Centers of Hellenism and the preservation of the Greek language and identity were in Cappadocia, the monasteries. The Monastery of Timios Prodromos was the pinnacle of learning and teaching, but also a religious mosque not only for Christians but also for the Ottomans, as Nikolaidou tells us: “…The Monastery has always been a sacred place and place of pilgrimage for all religious communities. for Christians, Muslims and Armenians. Every Thursday the Muslims who spent the night in the monastery came and on Friday morning they departed, after the priest read them the customary prayer. On the Sabbath, Christians came and stayed overnight. Patients often reported that they experienced the “stepping” of the saint, that is, the divine intervention for healing.  In return, gifts were presented to the monastery, usually roosters or animals. At the beginning of the 19th century, the monastery was identified by the ecumenical Patriarch Cyril VI (1813-1818) with the ancient Flavian Monastery, where Saint Savvas from Moutalaski practiced and thus the area was identified with ancient Flavian. The reorganiser of the monastery was the abbot Paisios Kepoglou from 1805-1832, from Farasa who introduced the communal system and since then order was imposed and spiritual and economic progress was made. Under his supervision, a high level of spiritual exercise was established, the number of monks who lived and at the same time studied at the School of the Monastery increased. Of the monks, 16 were later elevated to bishops and metropolitans.”
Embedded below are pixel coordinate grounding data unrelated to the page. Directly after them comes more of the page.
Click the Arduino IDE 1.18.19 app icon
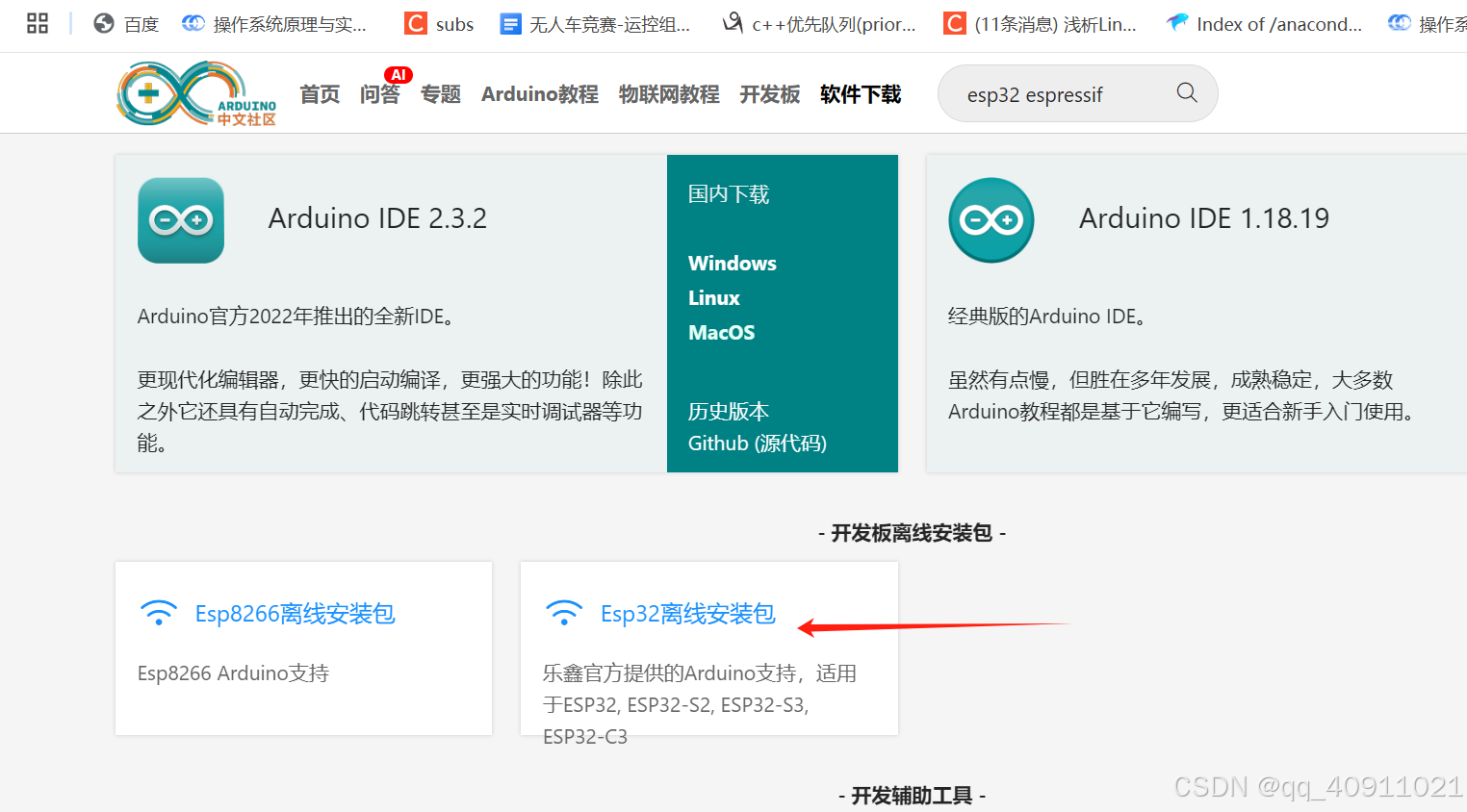 tap(991, 220)
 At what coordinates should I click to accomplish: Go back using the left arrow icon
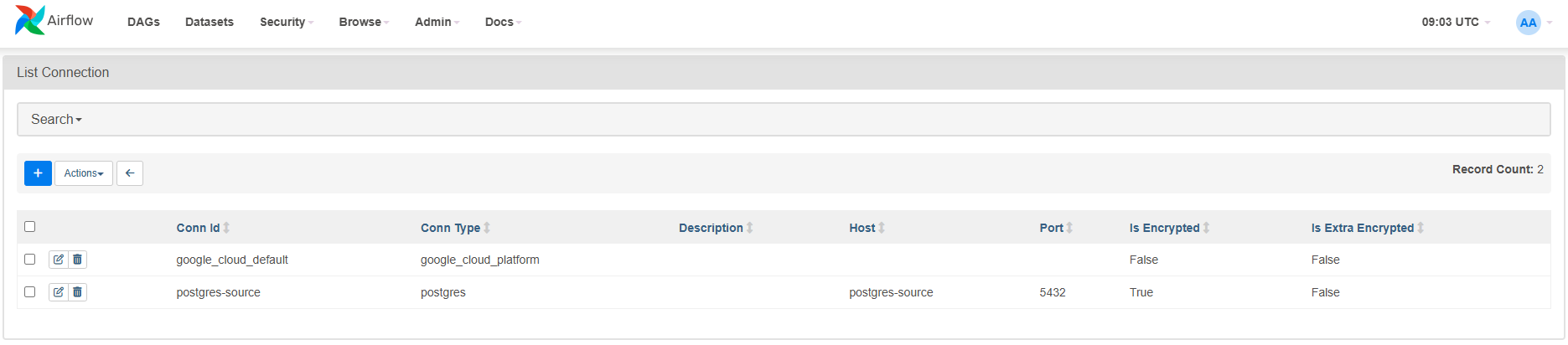(x=130, y=173)
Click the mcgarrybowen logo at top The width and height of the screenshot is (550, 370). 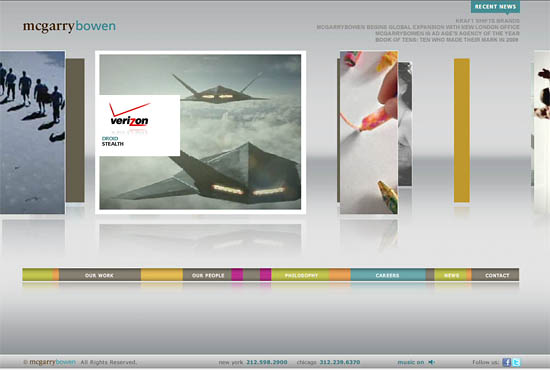(69, 27)
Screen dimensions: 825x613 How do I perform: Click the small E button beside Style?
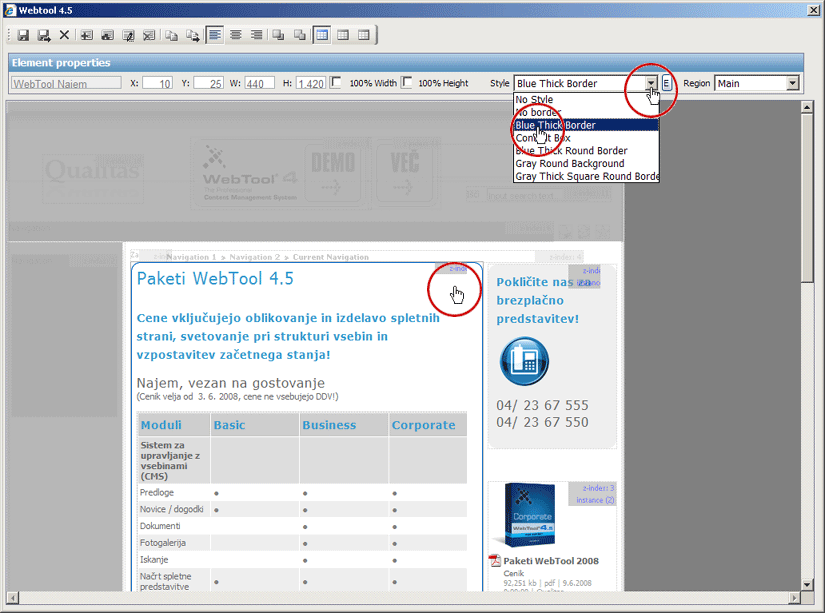coord(667,83)
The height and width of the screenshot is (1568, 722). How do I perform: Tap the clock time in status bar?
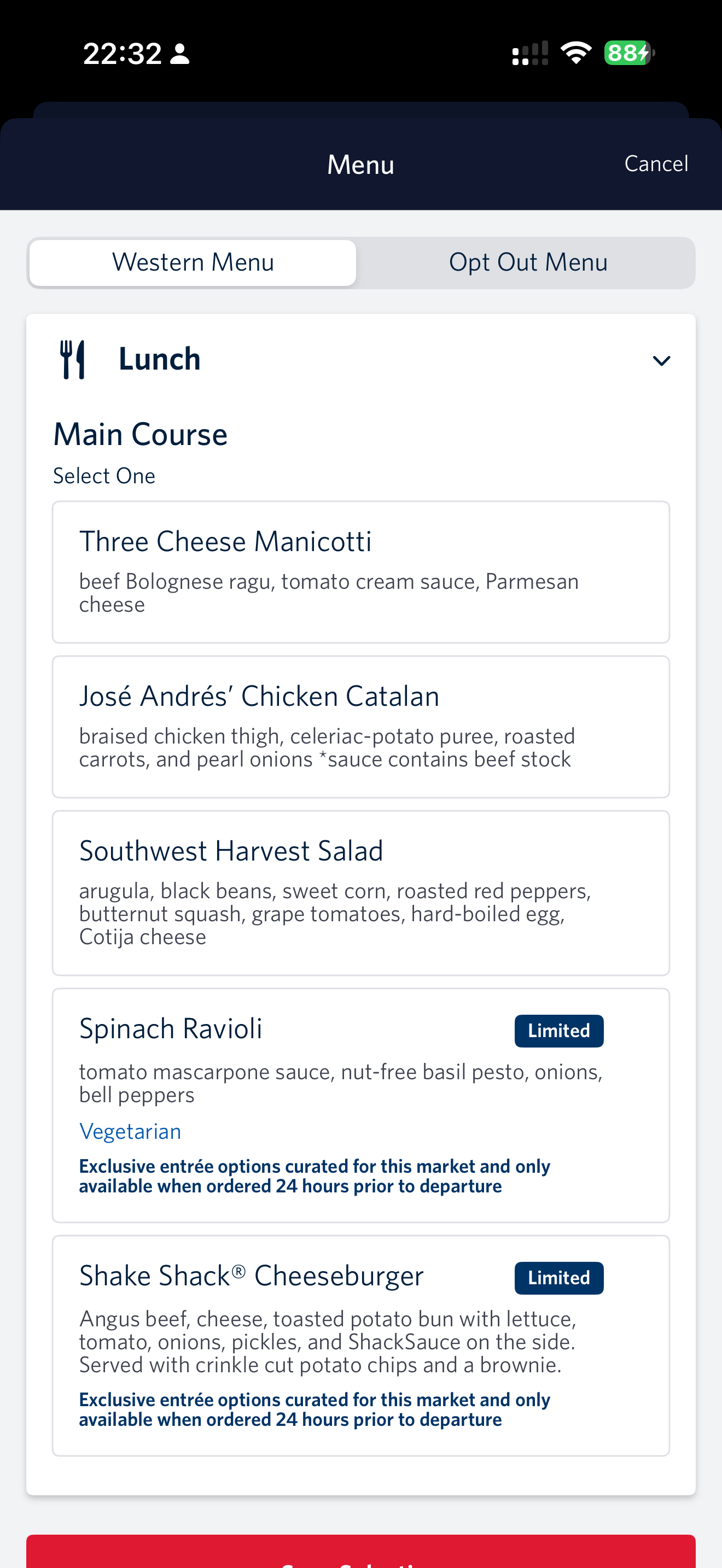(123, 54)
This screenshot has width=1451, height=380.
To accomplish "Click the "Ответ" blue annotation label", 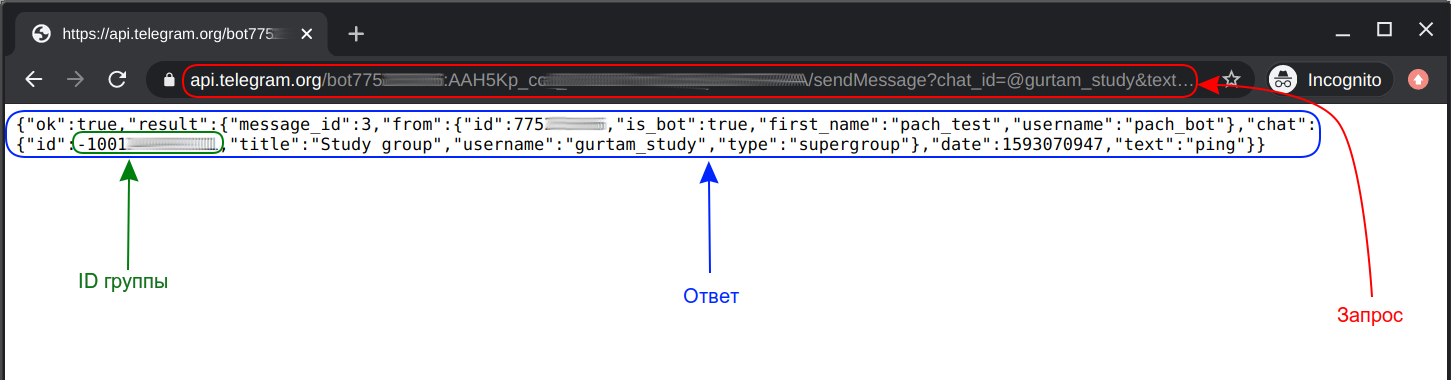I will click(711, 296).
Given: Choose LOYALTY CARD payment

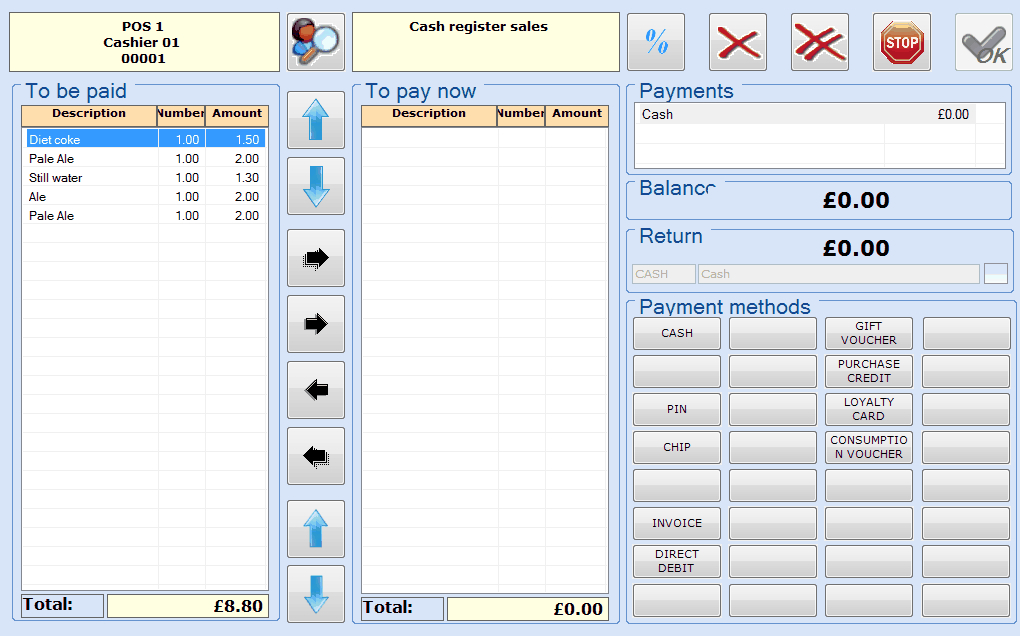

It is important to understand that the geopolitical borders of Greece, as they were formed in 1949 with the annexation of the Dodecanese, do not exhaust the borders of historical Hellenism and then the borders of global Hellenic Diaspora, as a result of constant migrations and settlements.

*Professor Anastasios M. Tamis taught at Universities in Australia and abroad, was the creator and founding director of the Dardalis Archives of the Hellenic Diaspora and is currently the President of the Australian Institute of Macedonian Studies (AIMS).